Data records
· · · ·

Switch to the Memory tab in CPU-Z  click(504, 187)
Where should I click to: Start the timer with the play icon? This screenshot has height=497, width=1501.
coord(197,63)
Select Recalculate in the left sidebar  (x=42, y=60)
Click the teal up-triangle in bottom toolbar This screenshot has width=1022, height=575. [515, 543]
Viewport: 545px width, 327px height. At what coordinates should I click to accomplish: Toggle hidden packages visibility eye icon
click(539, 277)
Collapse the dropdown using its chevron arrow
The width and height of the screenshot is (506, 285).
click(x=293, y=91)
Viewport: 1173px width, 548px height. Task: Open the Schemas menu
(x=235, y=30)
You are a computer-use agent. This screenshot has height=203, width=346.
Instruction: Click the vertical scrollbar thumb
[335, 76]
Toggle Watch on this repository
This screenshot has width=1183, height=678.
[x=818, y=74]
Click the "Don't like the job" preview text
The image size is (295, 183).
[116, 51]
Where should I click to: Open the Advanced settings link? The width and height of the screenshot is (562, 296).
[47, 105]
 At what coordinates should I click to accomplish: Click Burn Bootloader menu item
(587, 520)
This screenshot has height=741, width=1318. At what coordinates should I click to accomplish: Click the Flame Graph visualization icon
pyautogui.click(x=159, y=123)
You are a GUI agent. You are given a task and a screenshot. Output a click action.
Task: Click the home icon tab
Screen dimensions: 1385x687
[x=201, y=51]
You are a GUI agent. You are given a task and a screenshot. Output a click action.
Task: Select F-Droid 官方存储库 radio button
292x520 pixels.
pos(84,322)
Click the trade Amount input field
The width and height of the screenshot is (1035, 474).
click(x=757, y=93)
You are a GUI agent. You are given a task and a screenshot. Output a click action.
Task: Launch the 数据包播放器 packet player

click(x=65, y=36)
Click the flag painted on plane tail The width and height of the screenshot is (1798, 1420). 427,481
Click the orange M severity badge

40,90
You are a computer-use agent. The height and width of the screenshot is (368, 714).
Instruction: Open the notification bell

· · · ·

» EXERCISE DESCRIPTION: Return the data in full, with each line kept exactly as it is.

» RESULT OF THIS EXERCISE:
Switch to the Memory tab in CPU-Z  click(504, 187)
Where should I click to: Start the timer with the play icon? This screenshot has height=497, width=1501.
coord(197,63)
Select Recalculate in the left sidebar  (x=42, y=60)
Click the teal up-triangle in bottom toolbar This screenshot has width=1022, height=575. [515, 543]
Viewport: 545px width, 327px height. At what coordinates should I click to accomplish: Toggle hidden packages visibility eye icon
click(539, 277)
Collapse the dropdown using its chevron arrow
The width and height of the screenshot is (506, 285).
click(x=293, y=91)
Viewport: 1173px width, 548px height. Task: Open the Schemas menu
(x=235, y=30)
You are a computer-use agent. This screenshot has height=203, width=346.
Instruction: Click the vertical scrollbar thumb
[335, 76]
Toggle Watch on this repository
This screenshot has width=1183, height=678.
[x=818, y=74]
Click the "Don't like the job" preview text
The image size is (295, 183).
[116, 51]
Where should I click to: Open the Advanced settings link? The width and height of the screenshot is (562, 296).
[47, 105]
 At what coordinates should I click to accomplish: Click Burn Bootloader menu item
(587, 520)
This screenshot has height=741, width=1318. At what coordinates should I click to accomplish: Click the Flame Graph visualization icon
pyautogui.click(x=159, y=123)
You are a GUI agent. You are given a task and a screenshot. Output a click action.
Task: Click the home icon tab
Screen dimensions: 1385x687
[x=201, y=51]
You are a GUI agent. You are given a task and a screenshot. Output a click action.
Task: Select F-Droid 官方存储库 radio button
292x520 pixels.
pos(84,322)
Click the trade Amount input field
The width and height of the screenshot is (1035, 474).
click(x=757, y=93)
You are a GUI agent. You are given a task and a screenshot. Output a click action.
Task: Launch the 数据包播放器 packet player

click(x=65, y=36)
Click the flag painted on plane tail The width and height of the screenshot is (1798, 1420). 427,481
Click the orange M severity badge

40,90
You are a computer-use agent. The height and width of the screenshot is (368, 714).
Instruction: Open the notification bell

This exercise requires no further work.